··· SOURCE INFORMATION ···

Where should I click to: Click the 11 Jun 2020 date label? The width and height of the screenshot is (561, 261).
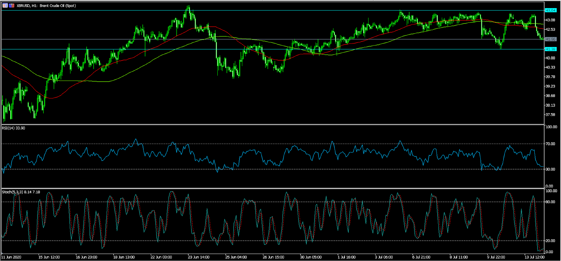point(11,257)
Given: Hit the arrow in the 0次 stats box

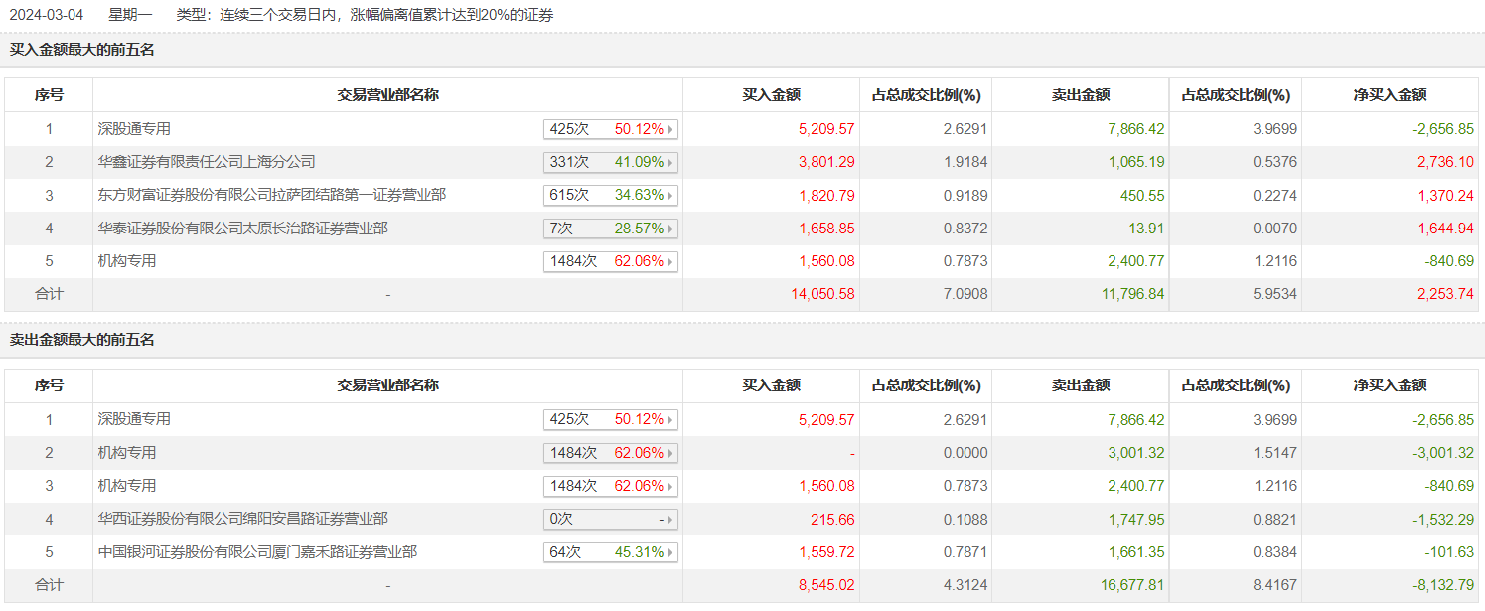Looking at the screenshot, I should coord(671,520).
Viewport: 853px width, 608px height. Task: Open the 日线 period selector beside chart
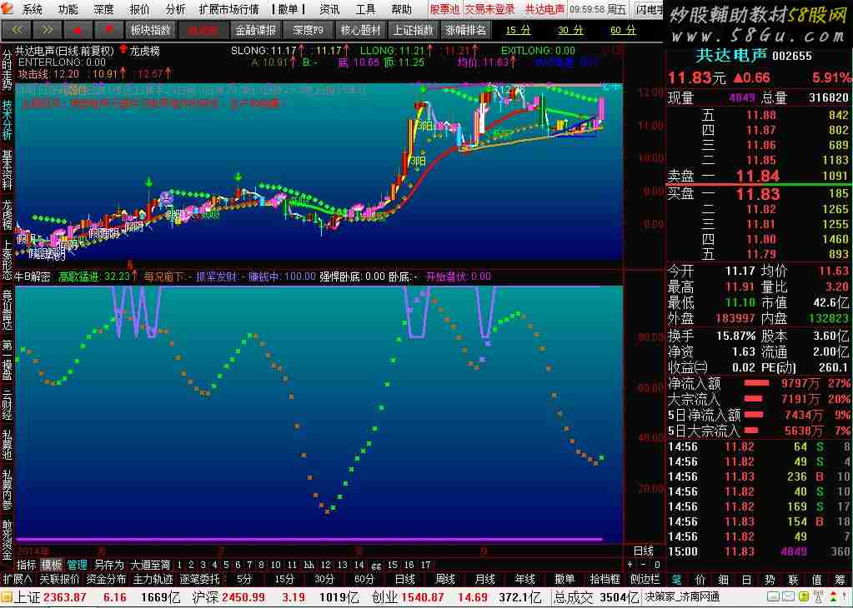click(644, 551)
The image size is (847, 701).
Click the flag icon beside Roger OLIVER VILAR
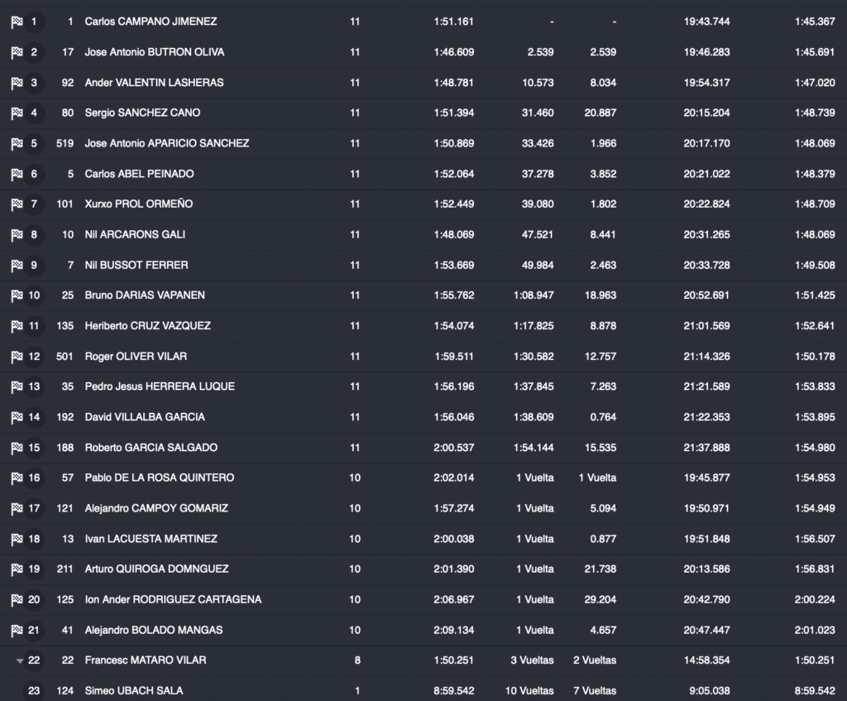click(17, 357)
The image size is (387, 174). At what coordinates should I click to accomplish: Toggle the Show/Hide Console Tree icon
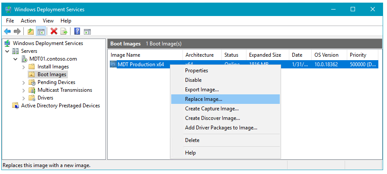pyautogui.click(x=41, y=31)
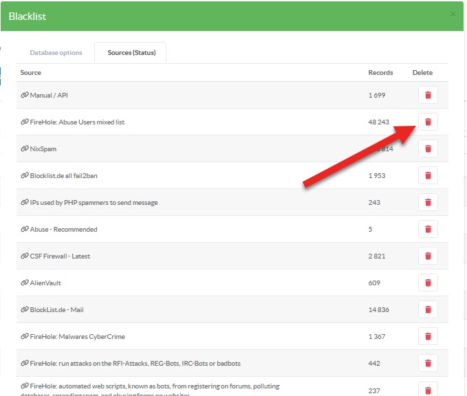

···

Starting at the line that contains "Click the flag icon beside Roger OLIVER VILAR", restate every line through the end of the records exactly as written, but leave the pictures out.

#### TASK OUTPUT
Click the flag icon beside Roger OLIVER VILAR
click(17, 357)
The image size is (387, 174). At what coordinates should I click to accomplish: Toggle the Show/Hide Console Tree icon
pyautogui.click(x=41, y=31)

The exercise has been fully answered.